Ethical, Philosophical & Practical Implications

  • Clinical translation requires balancing experimental rigour with cost, throughput, and regulatory demands

  • Quantification strategy influences data reproducibility and biological interpretability

  • Patient benefit (e.g. iKnife) hinges on robust training datasets & ongoing validation

Essential & Recommended Reading (as per slide 37)

  • Essential:
    • Steen & Mann (2004) “The abc's (and xyz's) of peptide sequencing”
    • Zhu et al. (2021) “SnapShot: Clinical proteomics”

  • Recommended:
    • Cravatt et al. (2007) – Biological impact of MS proteomics
    • Doerr (2013) – Targeted proteomics
    • Lundberg & Börner (2019) – Spatial proteomics
    • Samavarchi-Tehrani, Gingras (2020) – Proximity biotinylation

  • Additional cited open-access studies embedded throughout lecture

Recap of Learning Outcomes Achieved

  • Detailed breakdown of MS-proteomics workflow (sample → bioinformatics)

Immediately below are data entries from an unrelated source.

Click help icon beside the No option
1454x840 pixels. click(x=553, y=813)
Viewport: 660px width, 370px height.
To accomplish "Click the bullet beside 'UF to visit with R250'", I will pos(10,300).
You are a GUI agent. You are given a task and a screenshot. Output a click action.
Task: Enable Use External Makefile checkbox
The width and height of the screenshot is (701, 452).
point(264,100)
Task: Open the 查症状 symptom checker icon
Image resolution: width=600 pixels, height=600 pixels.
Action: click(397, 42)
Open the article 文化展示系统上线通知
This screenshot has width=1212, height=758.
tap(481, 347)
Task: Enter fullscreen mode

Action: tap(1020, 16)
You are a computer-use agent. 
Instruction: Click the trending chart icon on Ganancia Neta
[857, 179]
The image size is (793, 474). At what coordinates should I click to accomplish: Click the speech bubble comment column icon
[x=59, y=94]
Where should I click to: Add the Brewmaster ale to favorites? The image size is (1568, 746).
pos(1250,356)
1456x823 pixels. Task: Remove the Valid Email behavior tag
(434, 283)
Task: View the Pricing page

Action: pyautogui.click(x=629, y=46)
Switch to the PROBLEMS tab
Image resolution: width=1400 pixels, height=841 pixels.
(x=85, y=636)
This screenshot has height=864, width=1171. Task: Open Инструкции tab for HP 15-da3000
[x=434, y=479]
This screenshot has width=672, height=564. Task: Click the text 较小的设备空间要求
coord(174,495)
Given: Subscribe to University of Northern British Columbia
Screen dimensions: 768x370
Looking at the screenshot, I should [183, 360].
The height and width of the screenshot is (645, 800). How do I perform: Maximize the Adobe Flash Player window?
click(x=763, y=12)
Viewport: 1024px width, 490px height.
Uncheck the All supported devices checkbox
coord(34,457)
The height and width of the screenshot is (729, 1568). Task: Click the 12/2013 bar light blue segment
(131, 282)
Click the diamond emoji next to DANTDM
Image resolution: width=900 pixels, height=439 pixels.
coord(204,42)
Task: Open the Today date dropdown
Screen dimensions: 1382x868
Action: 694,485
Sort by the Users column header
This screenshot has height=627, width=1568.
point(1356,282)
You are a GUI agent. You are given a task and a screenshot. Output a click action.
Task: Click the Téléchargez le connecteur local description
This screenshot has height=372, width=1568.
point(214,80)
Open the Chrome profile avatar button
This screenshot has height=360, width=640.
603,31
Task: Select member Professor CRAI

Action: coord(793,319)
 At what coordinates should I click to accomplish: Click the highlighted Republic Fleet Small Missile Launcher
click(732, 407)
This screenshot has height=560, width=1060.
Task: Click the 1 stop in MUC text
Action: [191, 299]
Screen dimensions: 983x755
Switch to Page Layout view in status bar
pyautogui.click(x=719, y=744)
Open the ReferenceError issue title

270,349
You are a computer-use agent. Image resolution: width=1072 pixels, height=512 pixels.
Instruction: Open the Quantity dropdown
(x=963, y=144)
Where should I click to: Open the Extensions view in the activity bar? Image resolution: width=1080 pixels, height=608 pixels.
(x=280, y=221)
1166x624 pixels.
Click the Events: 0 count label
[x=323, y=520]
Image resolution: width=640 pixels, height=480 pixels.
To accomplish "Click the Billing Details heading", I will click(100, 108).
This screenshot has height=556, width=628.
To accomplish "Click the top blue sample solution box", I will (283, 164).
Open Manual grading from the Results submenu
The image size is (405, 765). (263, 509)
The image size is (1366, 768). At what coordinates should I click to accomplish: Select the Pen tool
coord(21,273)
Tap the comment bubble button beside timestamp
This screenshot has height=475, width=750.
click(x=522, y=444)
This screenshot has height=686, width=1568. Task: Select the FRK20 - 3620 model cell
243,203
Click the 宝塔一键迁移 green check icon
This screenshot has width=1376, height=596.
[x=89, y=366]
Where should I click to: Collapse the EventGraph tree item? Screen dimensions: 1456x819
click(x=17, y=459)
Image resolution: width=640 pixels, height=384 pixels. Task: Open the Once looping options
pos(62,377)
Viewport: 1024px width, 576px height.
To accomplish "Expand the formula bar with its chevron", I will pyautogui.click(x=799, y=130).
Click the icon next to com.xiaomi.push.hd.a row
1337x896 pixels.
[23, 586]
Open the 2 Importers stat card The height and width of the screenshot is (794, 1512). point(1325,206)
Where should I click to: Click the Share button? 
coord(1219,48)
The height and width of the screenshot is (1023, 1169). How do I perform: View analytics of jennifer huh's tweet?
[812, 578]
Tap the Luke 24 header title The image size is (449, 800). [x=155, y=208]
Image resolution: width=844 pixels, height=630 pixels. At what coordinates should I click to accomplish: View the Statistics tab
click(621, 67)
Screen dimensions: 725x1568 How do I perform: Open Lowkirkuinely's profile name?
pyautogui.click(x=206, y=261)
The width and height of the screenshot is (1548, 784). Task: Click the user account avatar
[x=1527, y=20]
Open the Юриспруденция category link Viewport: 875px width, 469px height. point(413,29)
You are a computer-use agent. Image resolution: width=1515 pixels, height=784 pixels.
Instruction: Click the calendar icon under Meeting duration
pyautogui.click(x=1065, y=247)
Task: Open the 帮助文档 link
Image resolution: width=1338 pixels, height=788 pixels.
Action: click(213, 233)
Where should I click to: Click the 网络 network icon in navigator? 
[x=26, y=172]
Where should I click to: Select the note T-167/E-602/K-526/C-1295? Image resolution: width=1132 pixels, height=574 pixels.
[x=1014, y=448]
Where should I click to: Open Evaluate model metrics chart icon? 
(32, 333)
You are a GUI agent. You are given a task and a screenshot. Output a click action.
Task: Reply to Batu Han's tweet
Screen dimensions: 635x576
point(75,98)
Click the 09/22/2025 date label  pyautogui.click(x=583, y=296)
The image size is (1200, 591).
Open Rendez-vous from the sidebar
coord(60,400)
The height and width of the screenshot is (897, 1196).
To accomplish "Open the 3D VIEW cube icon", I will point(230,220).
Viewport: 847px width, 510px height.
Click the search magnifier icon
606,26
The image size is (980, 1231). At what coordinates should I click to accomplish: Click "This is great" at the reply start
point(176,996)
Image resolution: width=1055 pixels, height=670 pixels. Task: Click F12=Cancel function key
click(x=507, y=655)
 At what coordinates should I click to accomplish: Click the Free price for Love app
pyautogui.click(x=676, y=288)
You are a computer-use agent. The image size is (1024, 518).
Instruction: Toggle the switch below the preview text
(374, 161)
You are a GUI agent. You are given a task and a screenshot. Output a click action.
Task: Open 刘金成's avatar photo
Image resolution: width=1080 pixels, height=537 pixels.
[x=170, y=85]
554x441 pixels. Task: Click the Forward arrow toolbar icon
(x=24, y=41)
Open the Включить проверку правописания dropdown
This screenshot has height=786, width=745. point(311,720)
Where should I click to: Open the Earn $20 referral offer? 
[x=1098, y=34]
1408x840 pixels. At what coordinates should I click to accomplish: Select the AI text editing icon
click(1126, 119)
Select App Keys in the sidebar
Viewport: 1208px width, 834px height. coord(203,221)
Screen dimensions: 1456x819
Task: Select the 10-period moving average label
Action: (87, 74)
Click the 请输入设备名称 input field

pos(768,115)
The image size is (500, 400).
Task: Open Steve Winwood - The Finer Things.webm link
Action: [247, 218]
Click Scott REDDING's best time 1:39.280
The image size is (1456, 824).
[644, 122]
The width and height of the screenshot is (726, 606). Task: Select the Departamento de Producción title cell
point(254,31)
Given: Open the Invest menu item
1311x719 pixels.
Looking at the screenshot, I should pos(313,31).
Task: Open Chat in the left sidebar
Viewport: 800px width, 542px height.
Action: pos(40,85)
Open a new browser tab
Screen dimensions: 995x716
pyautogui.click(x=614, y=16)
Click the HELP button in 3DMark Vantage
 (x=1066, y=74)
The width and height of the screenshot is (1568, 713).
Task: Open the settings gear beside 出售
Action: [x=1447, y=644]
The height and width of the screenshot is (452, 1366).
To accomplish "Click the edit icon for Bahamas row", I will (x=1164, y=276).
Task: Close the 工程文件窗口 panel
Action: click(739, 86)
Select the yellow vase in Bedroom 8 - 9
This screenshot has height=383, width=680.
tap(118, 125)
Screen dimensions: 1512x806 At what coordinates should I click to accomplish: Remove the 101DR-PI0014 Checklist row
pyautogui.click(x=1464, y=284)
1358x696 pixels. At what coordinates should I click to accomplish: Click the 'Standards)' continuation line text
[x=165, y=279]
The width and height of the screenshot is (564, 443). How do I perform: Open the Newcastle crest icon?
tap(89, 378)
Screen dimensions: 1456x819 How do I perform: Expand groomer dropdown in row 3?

  • Exhaustive comparison of quantitative strategies (relative/absolute; label/label-free; targeted/discovery)

  • Multiple research & biomedical case studies: ECM/integrin biology, phospho-adhesome, BioID spatial mapping, cancer diagnostics, iKnife, imaging

Closing Prompts

  • Revisit any section for clarification?

  • Think about experimental requirements (precision, depth, cost, speed) when designing your own proteomics study.